Whether or not you are doing full personalization, your mailing should still use basic segmentation. If you’re selling homeowners insurance, for example, you’ll speak differently to families with children than you will to retirees.
3. Data accuracy
Especially if you will be personalizing, it’s a good idea to cross-reference your data. You can assume that customers purchasing infant formula have young children, but maybe they are grandparents picking up necessities for their grandchildren, too. If customers subscribe to “New Baby” magazine, however, you can have confidence that they have young children at home.
4. Call to action
Too many mailings suffer from not having a call to action. CTAs are critical to moving people to action, so make the CTA visible. Make it bold, or use brightly colored lettering. Readers can’t respond to a CTA they don’t see.
5. Multiple response mechanisms
Consumers’ lives are cluttered and over-scheduled. The more ways you can give them to respond, the more likely they are to do so. If you are using personalized URLs, include a personalized QR Code in case they want to respond via a mobile device. Give people a general URL, but also a tear-out card and a phone number. Pre-fill as much information as you can.

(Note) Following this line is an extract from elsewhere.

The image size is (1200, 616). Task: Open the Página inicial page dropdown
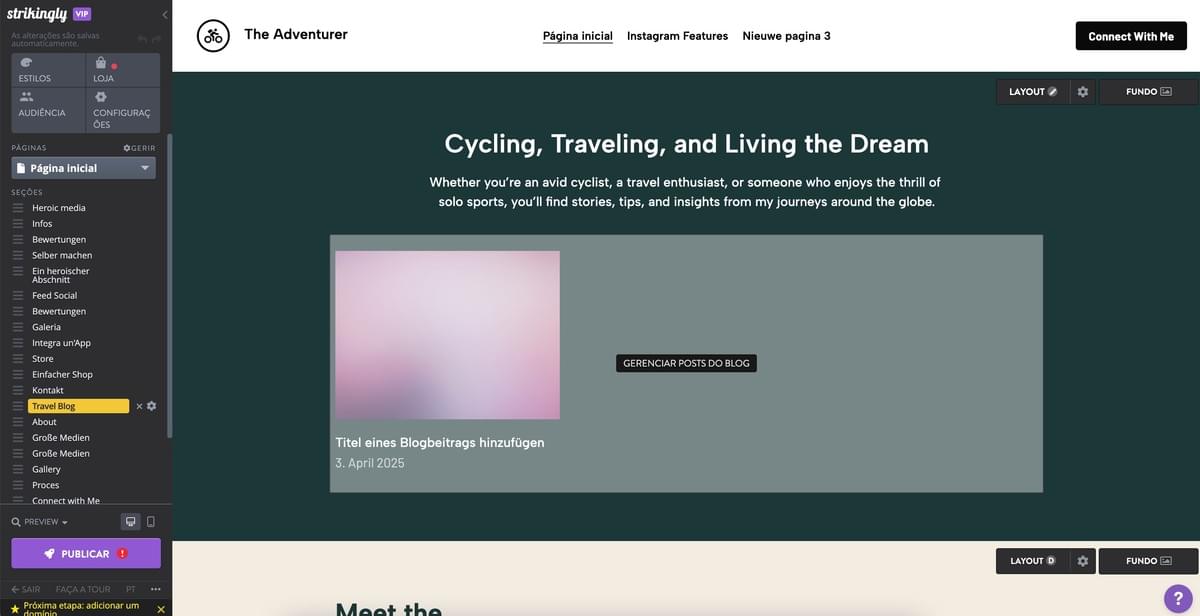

6. Bullets and white space.
Busy consumers don’t have time to read. When designing for direct mail, think “infographic.” Use bullet points, numbered lists, and graphic elements—anything that makes the information accessible with a quick visual scan.
7. Include a PostScript
Did you know that the P.S. is the most read part of a letter? Use this area to reiterate your key points and CTA. If people don’t read anything else, they’ll read that.